Source: FE Analytics

Williams said this is why one of the biggest holdings in his £5.3m DMS Charteris Global Macro fund is mining firm Antofagasta, which he said has the world's biggest, independently quoted copper mine. He also holds Rio Tinto and BHP Billiton, which produce predominantly iron ore but also have some copper exposure.

“What’s interesting is that both Rio Tinto and BHP Billiton would quite like to increase copper as a percentage of their overall metal portfolio,” he said.

“All the chief executives of these companies and anything with decent copper exposure has had a knock on the door from Chinese mining companies over the last 10 years trying to buy out the company.

“This is because they’re thinking strategically, looking out at a plan for 10 years ahead, unlike Donald Trump who plans at 10 minutes ahead.”

“They’re thinking ‘well, if we’re going to make all these electric cars and we’re going to turn China into the powerhouse for assembling a major manufacturing electric cars, we need to tie up all the supplies of the metals that go into those cars, and copper is the big one’.”
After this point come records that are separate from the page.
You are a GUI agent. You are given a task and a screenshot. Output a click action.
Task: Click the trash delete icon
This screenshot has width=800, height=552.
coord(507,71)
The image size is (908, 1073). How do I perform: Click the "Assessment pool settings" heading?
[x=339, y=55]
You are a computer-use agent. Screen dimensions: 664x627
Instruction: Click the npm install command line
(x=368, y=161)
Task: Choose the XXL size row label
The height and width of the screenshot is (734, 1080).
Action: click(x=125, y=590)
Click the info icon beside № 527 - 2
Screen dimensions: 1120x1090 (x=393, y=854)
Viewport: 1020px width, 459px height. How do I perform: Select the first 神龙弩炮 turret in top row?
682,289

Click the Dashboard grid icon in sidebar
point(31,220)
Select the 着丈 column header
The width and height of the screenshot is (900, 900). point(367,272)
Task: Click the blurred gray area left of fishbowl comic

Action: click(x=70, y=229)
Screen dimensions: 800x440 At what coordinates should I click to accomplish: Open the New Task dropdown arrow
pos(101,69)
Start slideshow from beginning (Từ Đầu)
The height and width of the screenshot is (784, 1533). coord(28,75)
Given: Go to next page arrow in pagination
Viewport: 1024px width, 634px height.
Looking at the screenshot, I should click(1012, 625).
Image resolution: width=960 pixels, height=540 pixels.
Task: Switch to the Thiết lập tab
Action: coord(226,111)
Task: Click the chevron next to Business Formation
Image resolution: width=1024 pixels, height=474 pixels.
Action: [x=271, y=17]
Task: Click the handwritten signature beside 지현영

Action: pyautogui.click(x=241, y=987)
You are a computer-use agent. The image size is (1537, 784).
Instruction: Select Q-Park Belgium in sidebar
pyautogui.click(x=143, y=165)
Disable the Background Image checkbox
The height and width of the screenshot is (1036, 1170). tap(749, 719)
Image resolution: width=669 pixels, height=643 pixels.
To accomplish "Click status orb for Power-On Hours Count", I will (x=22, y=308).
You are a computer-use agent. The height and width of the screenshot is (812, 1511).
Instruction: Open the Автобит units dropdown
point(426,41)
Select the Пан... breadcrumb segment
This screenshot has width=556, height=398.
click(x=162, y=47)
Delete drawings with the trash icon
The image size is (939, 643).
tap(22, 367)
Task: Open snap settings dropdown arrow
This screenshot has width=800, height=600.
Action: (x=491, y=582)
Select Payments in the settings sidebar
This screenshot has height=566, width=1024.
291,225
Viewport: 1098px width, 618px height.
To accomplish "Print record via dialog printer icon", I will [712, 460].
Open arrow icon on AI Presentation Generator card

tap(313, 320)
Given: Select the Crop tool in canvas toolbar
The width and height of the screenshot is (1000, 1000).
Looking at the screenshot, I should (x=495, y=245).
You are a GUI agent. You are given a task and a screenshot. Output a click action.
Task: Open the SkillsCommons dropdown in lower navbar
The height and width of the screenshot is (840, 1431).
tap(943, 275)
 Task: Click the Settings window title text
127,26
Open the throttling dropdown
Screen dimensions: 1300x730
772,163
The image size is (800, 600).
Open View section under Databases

He added: “So when other car manufacturers start to compete with the Chinese and make electric cars, they're suddenly going to find that they can’t source the metals they need to build them.”

Even if new mines were discovered and started up, he reckons demand for copper will likely kick in quicker than the supply can keep up.

“Supposing you were in the mining business and you found a huge, great copper deposit today, it'd be five years before you get any supply out of it,” Williams explained.

“You want to get permission from the jurisdiction where it mines, then you have to start raising the funds to start drilling, you have to build the infrastructure, crushing machine for the rocks, leech mills, and all this other stuff.”

“So even if you found a huge deposit today, it would probably be five years before any other supply came onto the market.”

Williams, who also manages the £29m DM Charteris Gold & Precious metals fund, argued that the growing trend towards electrification also benefits silver given its role in the renewable energy industry and solar panels in particular.

However, he is more cautious about the prospects for oil, which he said has a “big question market over future demand”.

“We're actually not bearish on oil, but we're not bullish either,” said Williams.

“We just think that it will be the very last commodity to start going up the ladder to go up after all the others have gone up, but eventually, you could see oil drift up to $60 a barrel.

“Asia or Russia and all the huge population countries out now in the Far East are not racing into green energy at the same rate as Europe and the US,” he said.

He finished: “What tends to happen is, as these economies like Vietnam and China start to grow 6 or 7 per cent again, you get increased demand for oil straight away.

“If China goes up 5 per cent China's demand for oil will be two or three per cent higher than it is this year.”